There were 3 nuclear reactor melt downs in Japan. Here is a CNN article called "3 nuclear reactors melted down after quake, Japan confirms" -- .
http://articles.cnn.com/2011-06-06/world/japan.nuclear.meltdown_1_nuclea...
And there's Godzilla! Godzilla! Look what he did to Tokyo! Do we want a Godzilla in New York? Or Los Angeles? And look at all those other 1950s science documentaries: giant ants; giant spiders; giant women; shrinking men...we have to stop the nuclear madness!
Nuclear madness is radiation in your milk and water---> Radiation Detected In Drinking Water In 13 More US Cities, Cesium-137 In Vermont Milk----
http://www.forbes.com/sites/jeffmcmahon/2011/04/09/radiation-detected-in...
Coal is about 100 times as dirty as nuclear. A coal power plant puts about 100 times as much radiation into the environment as a nuclear plant. This is due to the trace amounts of radium and thorium in the coal itself.
Why is there so much mercury in the fish we eat ?
Coal power plants also dump tons of mercury nto the air -- they are responsible for about 40% of the mercury in fish.
Nuclear power plants spew radiation like cesium-137 and tritium which is found in veggies, milk, water around the power plants. Nuclear power plants use 200 dangerous chemicals in their operations. Nuclear power plants use uranium and plutonium, both deadly to humans. Nuclear waste is forever.
Try to offer your opinion without insults.
The half life for plutonium-239 is 24,000 years. It will fully degrade in maybe 240,000 years. That's a loooooooooooooooooooooong time.
The radiation from nature is not the same as man-made radiation from nuclear power plants. But you already know that.

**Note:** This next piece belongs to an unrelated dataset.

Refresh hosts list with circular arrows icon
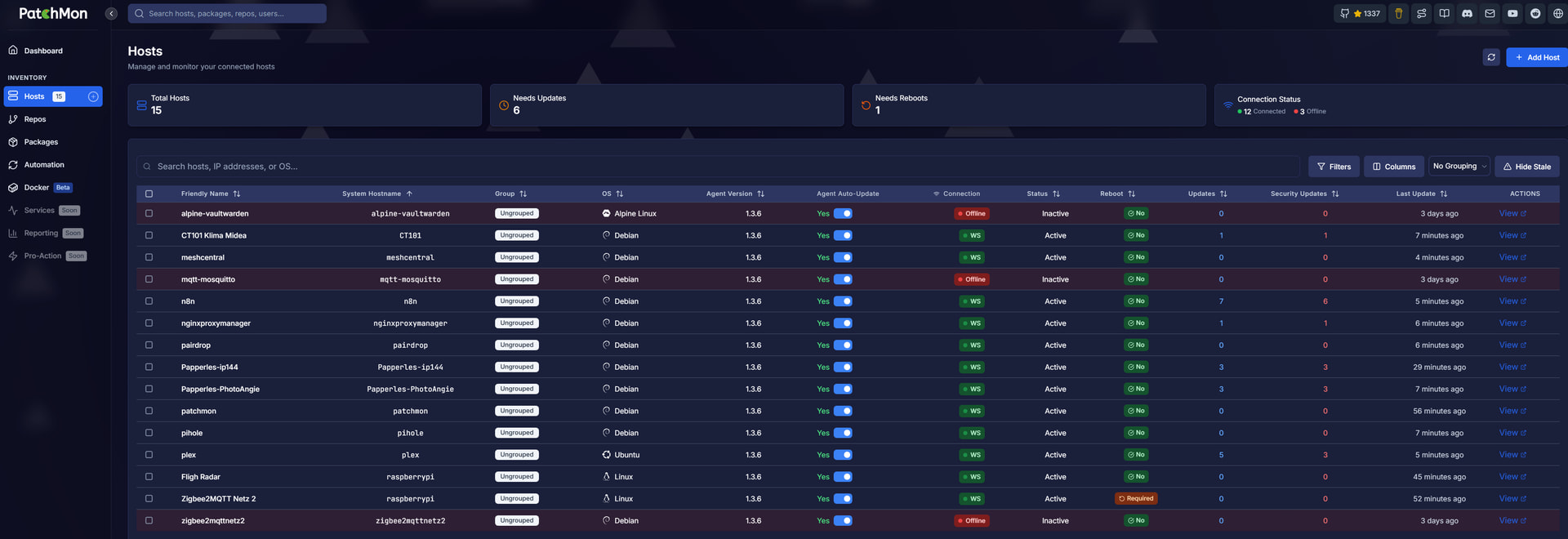 pyautogui.click(x=1490, y=57)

Facts: Nuclear power plants make man-made radiation which is toxic and cancer-causing when ingested or inhaled.
So do coal fired plants. So do propane and oil fired plants. And so, too, will wind farms and solar farms when their entire manufacturing cycle is taken into account, not to mention the staggering loss of land they will require.
There's only one risk-free state, and that's when you're dead. I'll happily trade the small risk posed by nuclear power plants for the cheap, abundant electricity they provide that makes so many of life's other risks dwindle to near zero.
Nuclear power plants don't pose a small risk, they pose a large, deadly, unforgiving radiological risk. Unless you like drinking milk and water with radiation: radiation-detected-in-drinking-water-in-13-more-us-cities-cesium-137-in-vermont-milk
No, you're wrong.
Read the NRC's report which shows radiation emitted from nuclear power plants in their daily operations is found in the nearby water, air, milk.... http://www.nrc.gov/reactors/operating/ops-experience/tritium/plant-info....
It's true that nuclear plants "spew" radiation into the atmosphere. The report you refer to indicates that many of the values are on the order of 1E-03 curies or smaller of the longer half-life elements such as Co-60. The shorter half-life ones are higher but they decay at a far higher rate.
How much is released by the buring of fossil fuels? I haven't seen any documented sources on it but it would be an interesting comparison.
Radiation from Japan's nuclear meltdowns was found in the water and milk in the United States:
http://www.forbes.com/sites/jeffmcmahon/2011/04/09/radiation-detected-in...
We need to use more geothermal energy. It lasts a million years and is available 24
hours a day, 7 days a week. Drill 2 holes. Pump down water, and get steam to run turbines and generate electricity. Google geothermal energy and you get a map of good sites all over western US.
This is one of the most exciting developments in our lifetimes. If handled properly, it can put the United States back into the world forefront for development, engineering and production, if we follow through on it and do not listen to the naysayers and vested interests who will try to maintain the hegemony of fossil fuels.
Marshall hagy
Chicago
"Looking for the greatest unexplained cause of cancer? It's still radioactive fallout."
www.nuclearcrimes.org
Quite possibly one of the most slanted, biased, outright fraudulent websites on the entire Internet. And that's saying a lot, mind you.
The website lists actual atomic tests as found in encyclopedias, so it's not fraudulent. The real question is why the truth offends.